Rather, he notes, an undisclosed fire at a supplier that wiped out much of WayTools’ inventory was the most significant blow to the company, which had already spent much of its funding to develop the product. A former staffer notes, ““We lost a lot of people and talent after that. It was heartbreaking to work so hard on a product and be so close and then have a natural disaster come and basically wipe it out.”
However, former WayTools staffers also lay some blame at the feet of Knighton, whom I was unable to reach for comment. One described him as “a perfectionist who cared deeply about the customer experience” but who lost sight of customers’ patience. Knighton, who admired icons like Steve Jobs and Elon Musk, would reportedly wax on about his positive experience as a Tesla owner and not wanting to risk a disappointing first impression. Indeed, like Musk with Tesla and SpaceX and Jobs with Apple and Pixar, Knighton was also running a second company, a developer of 3D scanners called NextEngine that met the same fate as WayTools after much of the former’s inventory was destroyed in the same fire.
Knighton also felt the heat of legal issues. Since 2009, Knighton and NextEngine have been embroiled in litigation with an investor, Bigfoot Ventures. Last year, Bigfoot Ventures sued Knighton for personal injury and included WayTools as a defendant. According to one of the former staffers I contacted, the lawsuits crippled Knighton’s ability to do creative work.
While the delay needed to recreate inventory prompted the decision to rewrite the firmware, the impact of the fire and the distraction and expense of the litigation ultimately proved overwhelming.
Final cut
While there’s little evidence that WayTools still exists, Knighton never acknowledged the end of the company. There were no farewell web pages or Medium mea culpas about lessons learned. But nine years after TextBlade promised to reinvent the mobile typing experience, nothing has come close to capturing its geeky genius. One former Waytools employee who still uses a TextBlade calls it an “incredibly useful product [that] was ready to ship. It would have made a lot of people very happy.” Like others with whom I spoke, he hopes some party will one day bring the TextBlade to market, adding, “I would love to see this come to the world.”
Today, the closest product in spirit to the TextBlade is the CharaChorder X, a crowdfunded and shipping USB dongle that lets any external keyboard become a chording keyboard. CharaChorder, a company that uses the slogan “typing at the speed of thought,” has also created its own text input devices. All use CharaChorder Engine, an operating system for input devices it hopes to license to laptop makers. But while CharaChorder X shares many of the TextBlade’s nods to efficiency and customization and preserves the standard QWERTY layout, it doesn’t provide the integration and extreme portability of the TextBlade.

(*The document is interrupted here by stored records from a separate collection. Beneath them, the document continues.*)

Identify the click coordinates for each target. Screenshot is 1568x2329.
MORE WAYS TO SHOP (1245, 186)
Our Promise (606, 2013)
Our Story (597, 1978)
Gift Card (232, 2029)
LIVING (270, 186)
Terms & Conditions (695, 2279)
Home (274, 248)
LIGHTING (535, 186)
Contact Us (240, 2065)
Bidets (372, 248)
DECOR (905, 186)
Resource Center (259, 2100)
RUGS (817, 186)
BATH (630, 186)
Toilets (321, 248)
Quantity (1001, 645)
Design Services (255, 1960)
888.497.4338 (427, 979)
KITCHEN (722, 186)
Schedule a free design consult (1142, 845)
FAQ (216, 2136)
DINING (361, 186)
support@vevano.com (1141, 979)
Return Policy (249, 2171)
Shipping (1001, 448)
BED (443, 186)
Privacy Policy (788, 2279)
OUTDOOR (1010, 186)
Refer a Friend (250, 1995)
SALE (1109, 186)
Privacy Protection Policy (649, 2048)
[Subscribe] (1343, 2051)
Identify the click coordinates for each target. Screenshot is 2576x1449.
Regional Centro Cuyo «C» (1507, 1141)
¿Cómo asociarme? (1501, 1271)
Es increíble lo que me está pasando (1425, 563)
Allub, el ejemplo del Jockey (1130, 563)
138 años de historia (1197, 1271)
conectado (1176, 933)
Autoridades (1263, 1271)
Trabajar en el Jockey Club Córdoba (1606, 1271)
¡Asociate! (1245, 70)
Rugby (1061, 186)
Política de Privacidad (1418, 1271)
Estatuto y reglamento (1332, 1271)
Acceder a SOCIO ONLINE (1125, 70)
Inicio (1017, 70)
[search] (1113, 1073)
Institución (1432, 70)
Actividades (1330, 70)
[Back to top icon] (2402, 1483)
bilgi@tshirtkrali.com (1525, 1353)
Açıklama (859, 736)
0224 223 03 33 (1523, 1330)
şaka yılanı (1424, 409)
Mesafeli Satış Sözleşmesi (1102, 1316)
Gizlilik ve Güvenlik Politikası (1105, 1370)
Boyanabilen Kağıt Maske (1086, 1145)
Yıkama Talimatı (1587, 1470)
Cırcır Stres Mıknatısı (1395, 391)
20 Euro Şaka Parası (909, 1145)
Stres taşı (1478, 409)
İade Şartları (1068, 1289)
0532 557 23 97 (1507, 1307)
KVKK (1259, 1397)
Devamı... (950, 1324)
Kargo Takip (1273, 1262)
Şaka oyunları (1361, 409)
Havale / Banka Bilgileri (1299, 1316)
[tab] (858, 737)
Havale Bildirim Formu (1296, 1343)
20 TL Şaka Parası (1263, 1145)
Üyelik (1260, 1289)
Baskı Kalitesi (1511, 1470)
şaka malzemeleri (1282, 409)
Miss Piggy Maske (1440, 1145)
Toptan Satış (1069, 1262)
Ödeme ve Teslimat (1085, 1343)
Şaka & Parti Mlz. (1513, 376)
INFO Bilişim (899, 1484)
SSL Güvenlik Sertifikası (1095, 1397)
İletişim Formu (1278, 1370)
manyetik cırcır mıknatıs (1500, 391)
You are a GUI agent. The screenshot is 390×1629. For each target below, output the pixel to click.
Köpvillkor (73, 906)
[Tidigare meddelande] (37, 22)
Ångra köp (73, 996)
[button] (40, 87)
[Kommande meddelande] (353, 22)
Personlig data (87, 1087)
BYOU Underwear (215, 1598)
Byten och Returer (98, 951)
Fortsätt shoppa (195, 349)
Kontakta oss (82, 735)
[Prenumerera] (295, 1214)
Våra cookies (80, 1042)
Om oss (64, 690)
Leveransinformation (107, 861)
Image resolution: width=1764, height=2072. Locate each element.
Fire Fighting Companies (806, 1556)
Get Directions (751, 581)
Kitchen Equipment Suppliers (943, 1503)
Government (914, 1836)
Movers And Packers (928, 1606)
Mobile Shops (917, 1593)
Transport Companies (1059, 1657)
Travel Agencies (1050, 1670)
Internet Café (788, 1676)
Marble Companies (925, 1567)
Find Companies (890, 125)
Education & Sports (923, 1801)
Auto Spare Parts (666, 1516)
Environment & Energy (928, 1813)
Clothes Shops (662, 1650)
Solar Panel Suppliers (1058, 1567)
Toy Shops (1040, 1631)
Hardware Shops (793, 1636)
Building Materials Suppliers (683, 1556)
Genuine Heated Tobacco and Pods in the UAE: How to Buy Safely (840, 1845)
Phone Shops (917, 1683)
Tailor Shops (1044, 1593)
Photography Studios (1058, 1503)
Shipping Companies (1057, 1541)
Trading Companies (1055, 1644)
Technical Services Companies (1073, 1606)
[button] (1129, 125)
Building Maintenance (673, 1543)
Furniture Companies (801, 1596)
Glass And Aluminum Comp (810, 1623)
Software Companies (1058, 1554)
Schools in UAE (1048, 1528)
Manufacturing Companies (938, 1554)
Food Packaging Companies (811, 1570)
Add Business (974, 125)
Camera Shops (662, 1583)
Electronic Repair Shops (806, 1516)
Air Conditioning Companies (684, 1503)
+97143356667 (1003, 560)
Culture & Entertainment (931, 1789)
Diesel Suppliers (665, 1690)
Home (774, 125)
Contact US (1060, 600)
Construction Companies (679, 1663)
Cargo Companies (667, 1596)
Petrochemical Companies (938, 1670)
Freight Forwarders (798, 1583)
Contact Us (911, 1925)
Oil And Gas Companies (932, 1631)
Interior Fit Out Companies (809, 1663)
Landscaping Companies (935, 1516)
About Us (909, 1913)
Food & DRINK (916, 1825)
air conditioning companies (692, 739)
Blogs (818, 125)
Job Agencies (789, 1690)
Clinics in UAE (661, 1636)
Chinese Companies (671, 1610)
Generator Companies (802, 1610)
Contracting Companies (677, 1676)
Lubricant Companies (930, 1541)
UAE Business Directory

There’s also the TapXR, a wrist-worn Bluetooth text input and XR controller device that generates characters via chords generated by finger-tapping combinations. It’s small and even allows one-handed input but isn’t nearly as efficient as the TextBlade was and has a steeper learning curve.
I still have my TextBlade TREG unit, which developed an issue that caused it to type garbled text after being paired to a device; repeating the pairing process fixes the issue. Its three stacked layers remain a brilliantly engineered sandwich of efficiency and execution. It’s a shame WayTools couldn’t serve it to a hungry user base.